• [PROBLEM TO SOLVE]: Transcribe the full listing so that each line reads as it does in the original.

• [DATASET ENTRIES]:
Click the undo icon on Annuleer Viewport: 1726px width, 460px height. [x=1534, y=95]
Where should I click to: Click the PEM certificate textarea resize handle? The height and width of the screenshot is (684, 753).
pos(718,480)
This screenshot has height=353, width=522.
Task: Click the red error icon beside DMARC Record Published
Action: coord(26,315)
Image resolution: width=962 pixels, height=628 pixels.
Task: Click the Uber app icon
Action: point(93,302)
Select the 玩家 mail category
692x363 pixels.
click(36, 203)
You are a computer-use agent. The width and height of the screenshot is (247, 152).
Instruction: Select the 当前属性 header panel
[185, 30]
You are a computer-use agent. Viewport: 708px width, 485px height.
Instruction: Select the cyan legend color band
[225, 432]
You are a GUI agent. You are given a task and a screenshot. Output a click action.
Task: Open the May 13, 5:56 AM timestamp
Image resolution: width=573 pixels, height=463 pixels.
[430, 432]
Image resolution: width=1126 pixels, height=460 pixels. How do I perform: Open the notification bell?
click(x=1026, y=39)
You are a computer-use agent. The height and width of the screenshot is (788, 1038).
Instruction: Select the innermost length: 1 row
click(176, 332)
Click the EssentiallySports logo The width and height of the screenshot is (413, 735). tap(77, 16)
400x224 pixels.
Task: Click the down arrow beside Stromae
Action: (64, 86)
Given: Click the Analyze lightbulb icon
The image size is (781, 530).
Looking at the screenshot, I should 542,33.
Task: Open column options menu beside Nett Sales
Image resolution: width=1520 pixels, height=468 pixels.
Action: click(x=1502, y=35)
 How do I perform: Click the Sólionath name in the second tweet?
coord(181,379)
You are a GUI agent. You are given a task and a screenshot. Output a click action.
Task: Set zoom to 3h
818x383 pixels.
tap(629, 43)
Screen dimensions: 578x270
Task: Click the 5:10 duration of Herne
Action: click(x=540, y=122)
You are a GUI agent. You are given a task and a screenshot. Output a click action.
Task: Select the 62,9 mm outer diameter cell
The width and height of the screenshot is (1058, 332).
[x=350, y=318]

• [TASK SOLUTION]:
Click the undo icon on Annuleer Viewport: 1726px width, 460px height. [x=1534, y=95]
Where should I click to: Click the PEM certificate textarea resize handle? The height and width of the screenshot is (684, 753).
pos(718,480)
This screenshot has height=353, width=522.
Task: Click the red error icon beside DMARC Record Published
Action: coord(26,315)
Image resolution: width=962 pixels, height=628 pixels.
Task: Click the Uber app icon
Action: point(93,302)
Select the 玩家 mail category
692x363 pixels.
click(36, 203)
You are a computer-use agent. The width and height of the screenshot is (247, 152).
Instruction: Select the 当前属性 header panel
[185, 30]
You are a computer-use agent. Viewport: 708px width, 485px height.
Instruction: Select the cyan legend color band
[225, 432]
You are a GUI agent. You are given a task and a screenshot. Output a click action.
Task: Open the May 13, 5:56 AM timestamp
Image resolution: width=573 pixels, height=463 pixels.
[430, 432]
Image resolution: width=1126 pixels, height=460 pixels. How do I perform: Open the notification bell?
click(x=1026, y=39)
You are a computer-use agent. The height and width of the screenshot is (788, 1038).
Instruction: Select the innermost length: 1 row
click(176, 332)
Click the EssentiallySports logo The width and height of the screenshot is (413, 735). tap(77, 16)
400x224 pixels.
Task: Click the down arrow beside Stromae
Action: (64, 86)
Given: Click the Analyze lightbulb icon
The image size is (781, 530).
Looking at the screenshot, I should 542,33.
Task: Open column options menu beside Nett Sales
Image resolution: width=1520 pixels, height=468 pixels.
Action: click(x=1502, y=35)
 How do I perform: Click the Sólionath name in the second tweet?
coord(181,379)
You are a GUI agent. You are given a task and a screenshot. Output a click action.
Task: Set zoom to 3h
818x383 pixels.
tap(629, 43)
Screen dimensions: 578x270
Task: Click the 5:10 duration of Herne
Action: click(x=540, y=122)
You are a GUI agent. You are given a task and a screenshot. Output a click action.
Task: Select the 62,9 mm outer diameter cell
The width and height of the screenshot is (1058, 332).
[x=350, y=318]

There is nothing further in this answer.